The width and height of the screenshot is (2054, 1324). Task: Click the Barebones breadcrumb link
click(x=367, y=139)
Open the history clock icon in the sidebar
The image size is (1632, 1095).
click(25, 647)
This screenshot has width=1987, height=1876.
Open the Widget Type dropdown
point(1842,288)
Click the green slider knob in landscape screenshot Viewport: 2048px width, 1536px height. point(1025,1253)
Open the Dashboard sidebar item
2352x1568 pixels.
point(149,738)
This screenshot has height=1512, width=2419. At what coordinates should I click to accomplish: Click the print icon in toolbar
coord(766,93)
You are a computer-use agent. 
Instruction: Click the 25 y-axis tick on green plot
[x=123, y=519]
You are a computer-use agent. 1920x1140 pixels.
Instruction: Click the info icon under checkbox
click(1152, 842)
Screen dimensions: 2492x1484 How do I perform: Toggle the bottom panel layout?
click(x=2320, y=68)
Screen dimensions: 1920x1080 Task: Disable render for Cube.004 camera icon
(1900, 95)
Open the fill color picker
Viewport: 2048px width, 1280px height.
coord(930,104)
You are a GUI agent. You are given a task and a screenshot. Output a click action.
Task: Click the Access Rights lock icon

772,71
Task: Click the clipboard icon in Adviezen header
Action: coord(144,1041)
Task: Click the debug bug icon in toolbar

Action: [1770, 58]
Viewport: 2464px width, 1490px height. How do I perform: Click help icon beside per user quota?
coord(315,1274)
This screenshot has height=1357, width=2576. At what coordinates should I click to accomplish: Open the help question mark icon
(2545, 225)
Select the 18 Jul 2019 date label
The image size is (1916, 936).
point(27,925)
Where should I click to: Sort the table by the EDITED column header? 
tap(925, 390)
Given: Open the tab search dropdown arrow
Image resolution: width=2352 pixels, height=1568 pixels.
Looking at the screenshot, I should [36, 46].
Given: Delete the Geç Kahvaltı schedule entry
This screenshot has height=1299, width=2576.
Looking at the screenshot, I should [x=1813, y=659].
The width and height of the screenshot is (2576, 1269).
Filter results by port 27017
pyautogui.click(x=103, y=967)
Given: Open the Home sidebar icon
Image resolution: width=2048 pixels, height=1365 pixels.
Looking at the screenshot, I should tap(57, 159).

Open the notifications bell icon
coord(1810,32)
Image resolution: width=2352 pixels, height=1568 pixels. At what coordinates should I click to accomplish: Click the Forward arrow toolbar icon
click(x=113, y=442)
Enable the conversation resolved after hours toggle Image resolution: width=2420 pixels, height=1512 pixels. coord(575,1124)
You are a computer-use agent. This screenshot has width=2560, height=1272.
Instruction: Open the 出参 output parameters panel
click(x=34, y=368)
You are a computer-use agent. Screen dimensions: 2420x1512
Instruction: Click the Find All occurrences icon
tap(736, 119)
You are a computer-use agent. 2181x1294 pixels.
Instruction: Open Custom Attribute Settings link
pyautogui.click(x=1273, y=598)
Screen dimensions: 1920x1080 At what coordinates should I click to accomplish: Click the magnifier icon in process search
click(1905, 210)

• • • • • • •

TASK
In your answer, include only the lines above starting at the line that holds "This screenshot has width=1987, height=1876." and ending at the line that holds "Given: Open the tab search dropdown arrow", copied exactly.

ANSWER SECTION
This screenshot has width=1987, height=1876.
Open the Widget Type dropdown
point(1842,288)
Click the green slider knob in landscape screenshot Viewport: 2048px width, 1536px height. point(1025,1253)
Open the Dashboard sidebar item
2352x1568 pixels.
point(149,738)
This screenshot has height=1512, width=2419. At what coordinates should I click to accomplish: Click the print icon in toolbar
coord(766,93)
You are a computer-use agent. 
Instruction: Click the 25 y-axis tick on green plot
[x=123, y=519]
You are a computer-use agent. 1920x1140 pixels.
Instruction: Click the info icon under checkbox
click(1152, 842)
Screen dimensions: 2492x1484 How do I perform: Toggle the bottom panel layout?
click(x=2320, y=68)
Screen dimensions: 1920x1080 Task: Disable render for Cube.004 camera icon
(1900, 95)
Open the fill color picker
Viewport: 2048px width, 1280px height.
coord(930,104)
You are a GUI agent. You are given a task and a screenshot. Output a click action.
Task: Click the Access Rights lock icon

772,71
Task: Click the clipboard icon in Adviezen header
Action: coord(144,1041)
Task: Click the debug bug icon in toolbar

Action: [1770, 58]
Viewport: 2464px width, 1490px height. How do I perform: Click help icon beside per user quota?
coord(315,1274)
This screenshot has height=1357, width=2576. At what coordinates should I click to accomplish: Open the help question mark icon
(2545, 225)
Select the 18 Jul 2019 date label
The image size is (1916, 936).
point(27,925)
Where should I click to: Sort the table by the EDITED column header? 
tap(925, 390)
Given: Open the tab search dropdown arrow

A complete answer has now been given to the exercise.